– Я знаю, что некоторые народы своих покойников на деревьях подвешивают. Или на помосты кладут, их тоже на деревьях делают… – морща лоб вспоминал Любомысл. – Сжигают не везде. В иных странах в горах оставляют, чтобы птицы склевали. Тогда душа быстрее на небо попадает. Но про такие домовины я не слышал…
– А теперь услышишь… – раздался из ближних кустов старческий шипящий голос.
От неожиданности венды вздрогнули. Ведь вокруг поляны только что никого не было! Они в этом твердо уверены! Они же охотники! Лесная мышь в норке запищит – и то сразу узнают, под каким деревом у нее жилье! А тут… Кто смог так тихо подкрасться!..
Прозор и Борко выхватили мечи. Милован спешно тащил из налучья лук, а тот будто прилип и никак не хотел вылезать!
Лишь Любомысл и княжич ничего не успели сделать. Они даже не шевельнулись и сидели в седлах как истуканы. Им не хватало проворства, которым обладали те, кто родился и всю жизнь провел в лесу. Проворства – которое в крови их спутников!
Венды были ошарашены невесть откуда раздавшимся голосом…
Скрипучий старческий голос внес в их сердца сумятицу и заставил вздрогнуть даже предводителя – бесстрашного дружинника Прозора. Да это и понятно: тяжелые и страшные события последних суток отразились и на нем, не говоря уж о молодых дружинниках Борко и Миловане, и, тем более, о старике Любомысле и маленьком княжиче Добромиле.
Они оказались в неведомом мире, за туманом, именуемым Радужный Путь; спустились с горы в лес, деревья которого сплошь и рядом покрыты серым, будто пыль налетом; чудом избегли встречи со страшенными ящерами, коими предводительствовали колдуны в черных балахонах и тут на тебе!

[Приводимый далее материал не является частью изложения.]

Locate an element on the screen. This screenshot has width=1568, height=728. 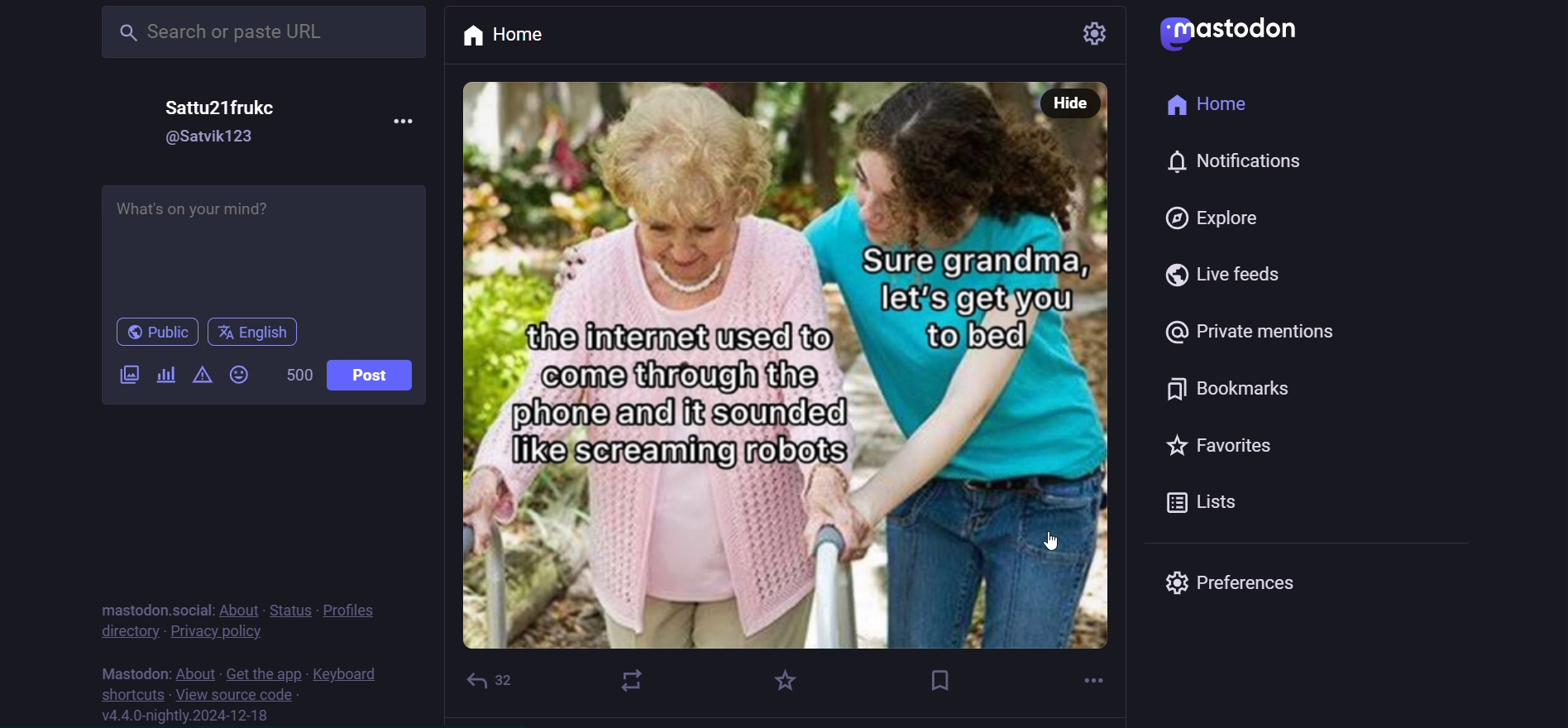
mastodon social is located at coordinates (153, 608).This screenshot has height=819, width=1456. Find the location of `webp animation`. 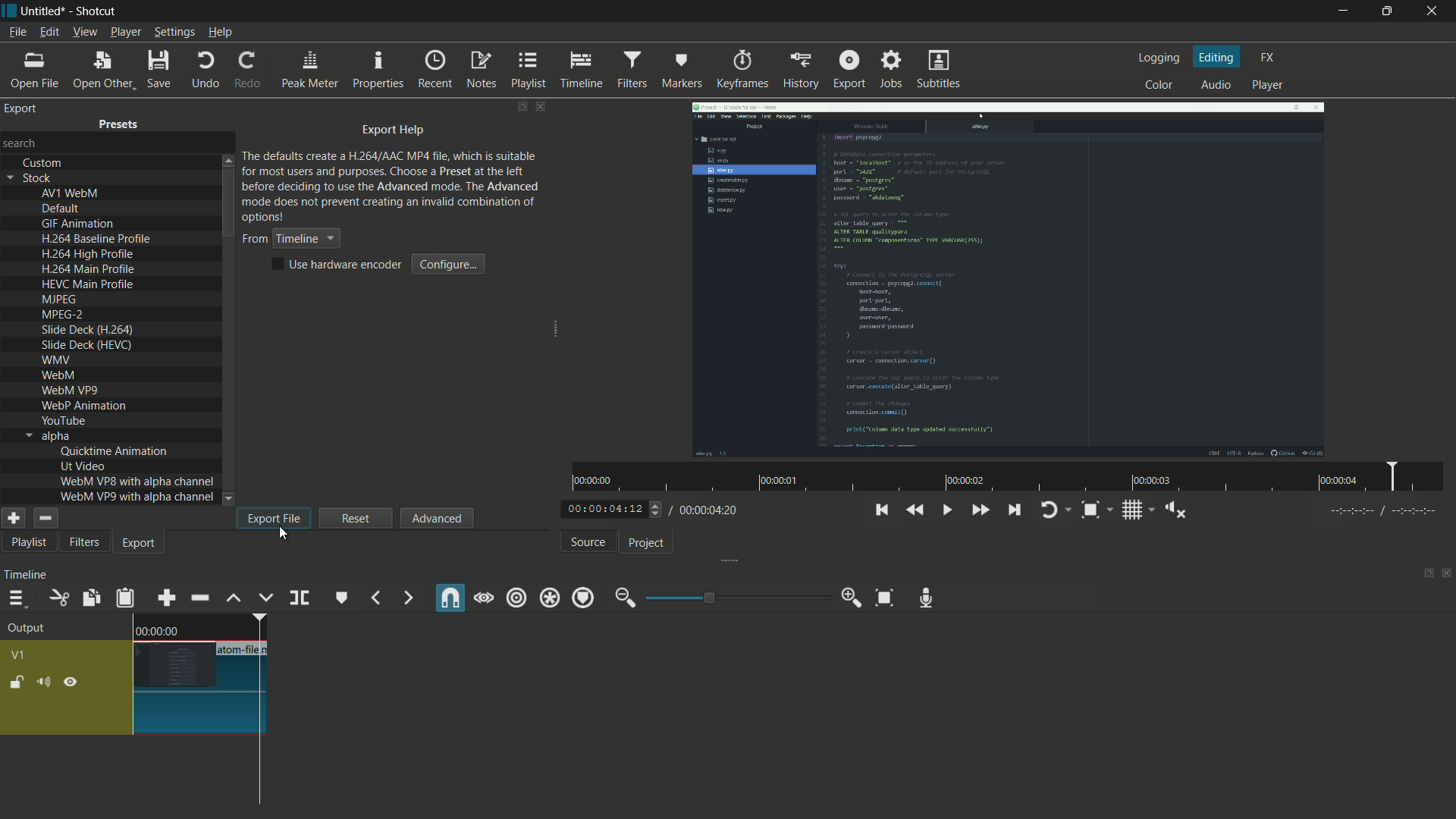

webp animation is located at coordinates (83, 406).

Приключения не заканчивались. Только отъехали от диковинной могилы – рассохшегося маленького сруба, стоящего на большом пне – как из кустов раздался этот неожиданный страшноватый голос.

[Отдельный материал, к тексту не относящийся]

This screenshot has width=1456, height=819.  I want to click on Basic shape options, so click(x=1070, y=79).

Кто смог подкрасться к ним так близко и остаться незамеченным? Не иначе как тут скрывается какое-то колдовство! Ведь в лесу – пусть он даже такой хворый как этот, что окружает их сейчас, – им нет равных!
Они охотники, и загодя чуют, какими тропками будет красться любой зверь. А уж о людях и говорить нечего – они ходят по лесу шумно! Но сейчас, перед тем как их окликнул этот скрипучий голос, они не слышали даже шороха.
Прозор даже был уверен, что округ поляны со срубом не шелохнулась ни одна веточка, не пригнулась ни одна травинка.
А вот гляди ж ты! Кто-то сумел к ним подкрасться и внезапно себя объявить.
– Вы бы свои мечи опустили-то, добры молодцы, – снова прозвучал все тот же скрипучий старческий голос. – Да и ты, отважный, с луком-то своим не шибко балуй! А то выскочит невзначай из налучи, не удержишь и зашибешь старую ненароком.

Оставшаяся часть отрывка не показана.